Metabolic Dysfunction-Associated Steatotic Liver Disease (MASLD) and its chronic form Metabolic dysfunction-associated steatohepatitis (MASH) are the leading cause of liver disease. It is estimated that 20-40% of the population have the benign form of the disease but around 115 million are currently affected by the chronic form. Despite recent progress, the only treatment for end stage MASH is liver transplantation, which involves heavy immune suppressive treatment while only a limited number of patients can benefit from this approach due to the lack of organ donor. Thus, Dr Chris Gribben and Dr Vasileios Galanakis from Vallier’s team as part of an Open Targets project, in collaboration with Dr Irina Mohorianu (Wellcome-MRC Cambridge Stem Cell Institute at the University of Cambridge) and Dr Michael Allison (Cambridge University Hospitals NHS Foundation Trust) turned their attention to researching this major health care challenge. “We were surprised to find that relatively little is known about the mechanisms occurring during the disease progression in humans. This is because studying a disease which can take decades to fully develop is very challenging. The technology necessary for extensive longitudinal studies became available only recently”, says Vallier.
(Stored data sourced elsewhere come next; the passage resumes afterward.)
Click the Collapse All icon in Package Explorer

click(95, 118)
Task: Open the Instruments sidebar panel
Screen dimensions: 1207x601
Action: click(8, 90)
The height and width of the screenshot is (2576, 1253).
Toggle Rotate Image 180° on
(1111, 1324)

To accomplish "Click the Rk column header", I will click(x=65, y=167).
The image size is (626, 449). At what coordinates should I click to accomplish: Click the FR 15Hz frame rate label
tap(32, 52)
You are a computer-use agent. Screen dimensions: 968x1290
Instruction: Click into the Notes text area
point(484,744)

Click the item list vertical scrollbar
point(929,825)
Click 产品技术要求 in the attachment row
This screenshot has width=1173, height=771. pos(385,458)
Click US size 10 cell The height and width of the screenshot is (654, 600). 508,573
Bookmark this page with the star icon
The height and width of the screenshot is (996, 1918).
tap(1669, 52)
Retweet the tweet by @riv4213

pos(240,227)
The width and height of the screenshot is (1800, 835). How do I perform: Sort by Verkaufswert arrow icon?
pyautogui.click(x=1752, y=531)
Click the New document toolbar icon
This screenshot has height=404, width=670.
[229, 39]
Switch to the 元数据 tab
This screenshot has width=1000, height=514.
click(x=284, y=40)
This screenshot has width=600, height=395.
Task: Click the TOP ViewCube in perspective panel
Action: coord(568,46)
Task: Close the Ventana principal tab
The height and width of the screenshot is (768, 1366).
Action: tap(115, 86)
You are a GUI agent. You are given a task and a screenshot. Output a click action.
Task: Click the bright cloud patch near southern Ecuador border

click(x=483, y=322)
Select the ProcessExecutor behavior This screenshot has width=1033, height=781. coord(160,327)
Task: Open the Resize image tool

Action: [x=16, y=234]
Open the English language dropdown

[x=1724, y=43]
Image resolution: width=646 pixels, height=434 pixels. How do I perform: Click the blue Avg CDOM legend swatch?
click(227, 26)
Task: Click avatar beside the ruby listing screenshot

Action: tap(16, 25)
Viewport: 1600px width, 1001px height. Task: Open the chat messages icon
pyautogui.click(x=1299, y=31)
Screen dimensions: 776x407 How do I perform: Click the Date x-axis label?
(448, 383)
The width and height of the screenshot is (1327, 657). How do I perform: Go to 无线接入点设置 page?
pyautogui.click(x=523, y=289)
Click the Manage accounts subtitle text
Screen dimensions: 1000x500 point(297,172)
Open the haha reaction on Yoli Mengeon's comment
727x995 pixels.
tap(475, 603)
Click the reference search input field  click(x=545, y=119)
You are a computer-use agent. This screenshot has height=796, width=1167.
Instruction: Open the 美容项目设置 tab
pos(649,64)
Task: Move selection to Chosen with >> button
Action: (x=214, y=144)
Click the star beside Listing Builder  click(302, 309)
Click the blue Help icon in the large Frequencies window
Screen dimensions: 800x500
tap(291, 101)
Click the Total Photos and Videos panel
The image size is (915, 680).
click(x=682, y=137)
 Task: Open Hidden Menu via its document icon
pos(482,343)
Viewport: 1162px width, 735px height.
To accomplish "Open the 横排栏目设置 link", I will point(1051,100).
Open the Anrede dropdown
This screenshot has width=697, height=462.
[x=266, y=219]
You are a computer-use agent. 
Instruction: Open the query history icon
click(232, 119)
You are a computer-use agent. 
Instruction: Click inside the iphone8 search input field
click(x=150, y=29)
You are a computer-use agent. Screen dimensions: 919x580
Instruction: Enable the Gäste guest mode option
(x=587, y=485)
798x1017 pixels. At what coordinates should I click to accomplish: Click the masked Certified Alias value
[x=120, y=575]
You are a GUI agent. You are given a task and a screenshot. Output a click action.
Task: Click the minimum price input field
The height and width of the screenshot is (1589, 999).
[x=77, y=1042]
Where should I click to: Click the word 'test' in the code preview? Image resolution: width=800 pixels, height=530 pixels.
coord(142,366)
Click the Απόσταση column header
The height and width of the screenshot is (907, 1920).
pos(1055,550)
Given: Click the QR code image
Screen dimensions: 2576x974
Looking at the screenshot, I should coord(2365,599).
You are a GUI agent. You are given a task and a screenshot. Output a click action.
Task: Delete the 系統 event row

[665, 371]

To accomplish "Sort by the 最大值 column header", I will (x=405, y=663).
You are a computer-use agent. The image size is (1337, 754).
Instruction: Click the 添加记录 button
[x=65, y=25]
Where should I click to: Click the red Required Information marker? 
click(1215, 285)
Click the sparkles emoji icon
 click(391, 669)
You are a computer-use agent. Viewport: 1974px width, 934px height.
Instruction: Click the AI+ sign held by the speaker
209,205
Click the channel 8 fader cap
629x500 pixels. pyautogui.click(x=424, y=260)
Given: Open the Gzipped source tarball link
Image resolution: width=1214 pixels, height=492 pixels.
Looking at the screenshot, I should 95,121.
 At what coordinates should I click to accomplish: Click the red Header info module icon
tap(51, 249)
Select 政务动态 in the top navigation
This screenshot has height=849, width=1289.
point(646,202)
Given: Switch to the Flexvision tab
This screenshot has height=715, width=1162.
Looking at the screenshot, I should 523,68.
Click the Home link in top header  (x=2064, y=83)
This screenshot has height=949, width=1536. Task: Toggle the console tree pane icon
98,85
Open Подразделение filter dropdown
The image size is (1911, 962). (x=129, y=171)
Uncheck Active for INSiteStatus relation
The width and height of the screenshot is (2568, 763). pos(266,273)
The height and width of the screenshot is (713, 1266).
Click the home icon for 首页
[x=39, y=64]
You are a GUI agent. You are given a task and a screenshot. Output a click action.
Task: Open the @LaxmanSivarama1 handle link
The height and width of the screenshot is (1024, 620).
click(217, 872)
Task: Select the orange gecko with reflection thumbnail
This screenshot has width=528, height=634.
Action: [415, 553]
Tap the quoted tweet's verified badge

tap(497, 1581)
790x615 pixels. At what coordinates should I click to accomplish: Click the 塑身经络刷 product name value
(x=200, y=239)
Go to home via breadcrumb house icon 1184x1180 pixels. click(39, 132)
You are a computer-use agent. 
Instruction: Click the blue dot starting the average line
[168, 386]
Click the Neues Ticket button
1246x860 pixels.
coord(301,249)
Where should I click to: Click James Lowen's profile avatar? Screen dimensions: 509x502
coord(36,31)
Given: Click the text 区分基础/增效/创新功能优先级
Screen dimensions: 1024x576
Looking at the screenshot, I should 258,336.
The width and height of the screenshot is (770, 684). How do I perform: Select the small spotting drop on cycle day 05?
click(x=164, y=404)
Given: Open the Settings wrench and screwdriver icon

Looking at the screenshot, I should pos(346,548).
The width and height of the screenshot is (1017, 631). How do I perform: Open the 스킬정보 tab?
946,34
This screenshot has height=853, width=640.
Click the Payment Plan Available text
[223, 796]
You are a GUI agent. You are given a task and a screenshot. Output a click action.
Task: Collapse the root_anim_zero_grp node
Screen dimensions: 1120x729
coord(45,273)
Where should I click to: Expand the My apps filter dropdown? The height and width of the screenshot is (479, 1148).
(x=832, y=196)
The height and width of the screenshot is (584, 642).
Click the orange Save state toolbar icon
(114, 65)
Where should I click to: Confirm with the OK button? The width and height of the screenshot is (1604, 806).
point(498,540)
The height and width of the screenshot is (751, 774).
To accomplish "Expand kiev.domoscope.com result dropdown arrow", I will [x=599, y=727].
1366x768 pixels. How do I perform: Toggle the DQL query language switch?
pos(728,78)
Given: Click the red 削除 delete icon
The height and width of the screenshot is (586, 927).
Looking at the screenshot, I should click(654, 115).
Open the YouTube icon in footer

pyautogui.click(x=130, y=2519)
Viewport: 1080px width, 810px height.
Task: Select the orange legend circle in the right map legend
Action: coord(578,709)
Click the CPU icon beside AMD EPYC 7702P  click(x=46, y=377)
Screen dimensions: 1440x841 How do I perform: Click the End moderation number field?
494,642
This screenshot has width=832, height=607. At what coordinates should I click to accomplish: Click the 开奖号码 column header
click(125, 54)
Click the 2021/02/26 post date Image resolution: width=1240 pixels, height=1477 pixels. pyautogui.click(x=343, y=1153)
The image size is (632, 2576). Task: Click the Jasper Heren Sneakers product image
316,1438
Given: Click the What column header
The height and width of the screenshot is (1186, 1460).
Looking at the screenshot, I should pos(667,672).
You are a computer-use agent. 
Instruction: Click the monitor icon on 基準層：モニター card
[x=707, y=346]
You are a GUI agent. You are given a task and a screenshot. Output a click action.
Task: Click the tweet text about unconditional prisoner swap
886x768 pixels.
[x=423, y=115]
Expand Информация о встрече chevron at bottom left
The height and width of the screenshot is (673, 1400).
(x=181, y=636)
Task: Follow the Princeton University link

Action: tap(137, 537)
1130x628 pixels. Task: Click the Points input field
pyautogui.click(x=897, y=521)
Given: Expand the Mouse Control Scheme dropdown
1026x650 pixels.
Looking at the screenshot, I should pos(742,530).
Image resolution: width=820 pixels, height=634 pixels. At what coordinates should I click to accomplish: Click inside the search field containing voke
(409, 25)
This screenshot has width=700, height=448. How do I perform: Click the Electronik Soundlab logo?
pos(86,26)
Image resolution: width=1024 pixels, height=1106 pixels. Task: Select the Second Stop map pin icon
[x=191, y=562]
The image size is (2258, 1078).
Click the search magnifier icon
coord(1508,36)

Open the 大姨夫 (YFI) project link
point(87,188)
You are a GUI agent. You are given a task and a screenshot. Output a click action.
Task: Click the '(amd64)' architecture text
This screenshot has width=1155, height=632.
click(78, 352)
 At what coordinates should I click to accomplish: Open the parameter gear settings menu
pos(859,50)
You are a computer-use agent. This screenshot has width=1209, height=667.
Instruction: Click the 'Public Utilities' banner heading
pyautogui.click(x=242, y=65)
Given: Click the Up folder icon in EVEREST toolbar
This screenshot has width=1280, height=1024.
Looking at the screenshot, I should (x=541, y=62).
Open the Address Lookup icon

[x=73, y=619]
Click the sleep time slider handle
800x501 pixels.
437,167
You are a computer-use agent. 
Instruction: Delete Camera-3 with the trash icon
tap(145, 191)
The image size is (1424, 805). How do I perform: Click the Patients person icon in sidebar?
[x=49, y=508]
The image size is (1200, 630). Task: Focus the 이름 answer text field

The scientists collected small pieces of the liver (biopsy) from patients undergoing diagnostic tests in the MASLD service at Addenbrooke’s Hospital (Cambridge UK) and performed single-cell analyses to identify underlying mechanisms. These biopsies were collected from a large number of patients at different stages of the disease allowing for the first time to map MASLD progression in humans. They discovered an interesting mechanism: Chronic liver injury strongly damages the liver architecture especially the organization of the biliary tree, which represents a network of conduits draining the liver from toxins. This reorganisation is associated with a process of regeneration called transdifferentiation.
“We knew that disease progression could induce proliferation of cholangiocytes which are the main cell type composing the biliary tree. However, we did not expect this proliferation to be organized and to result in the production of such a complex network which strongly interferes with the architecture of the liver”, reports Vallier.
“Now, of course, we wanted to know whether this process was a sign that the liver is trying to repair itself or that the injury was progressing. For that, we performed detailed single-cell analyses and observed that cholangiocytes appear to transdifferentiate into hepatocytes, the main functional cell type of the liver. Thus, the organ tries desperately to replace the functional cells which are dying during the disease “, Vallier explains.
The exciting question was to uncover potential mechanisms behind this regenerative process: could we identify candidate factors which control regeneration? Vallier says: “We were very lucky to work in close collaboration with the Core Bioinformatics group led by Dr Irina Mohorianu. Together we could identify a list of factors which are up regulated during the transdifferentiation between cholangiocytes and hepatocytes. These factors were then validated in tissue collected from additional patients. Of particular interest, we found that Insulin signalling could play a major role thereby providing an interesting pathway for future therapeutic development.”
In a next step, the scientists used cholangiocytes organoids derived from patients with progressive MASLD. These mini organs can be grown almost indefinitely in vitro while maintaining functions relevant for modelling disease. Of particular interest, the scientists show that cholangiocyte organoids can also transdifferentiate into hepatocyte-like-cells in vitro. This process could be blocked or promoted by respectively inhibiting or augmenting the insulin signaling pathway. Furthermore, additional factors identified in patients were present in vitro confirming the relevance of organoids to study regenerative mechanisms in a dish. “We were thus able to show that molecular mechanisms occurring in humans during a prolonged period of time can be studied in vitro,” says Ludovic Vallier. The results also suggested a more concerning aspect regarding organ regeneration.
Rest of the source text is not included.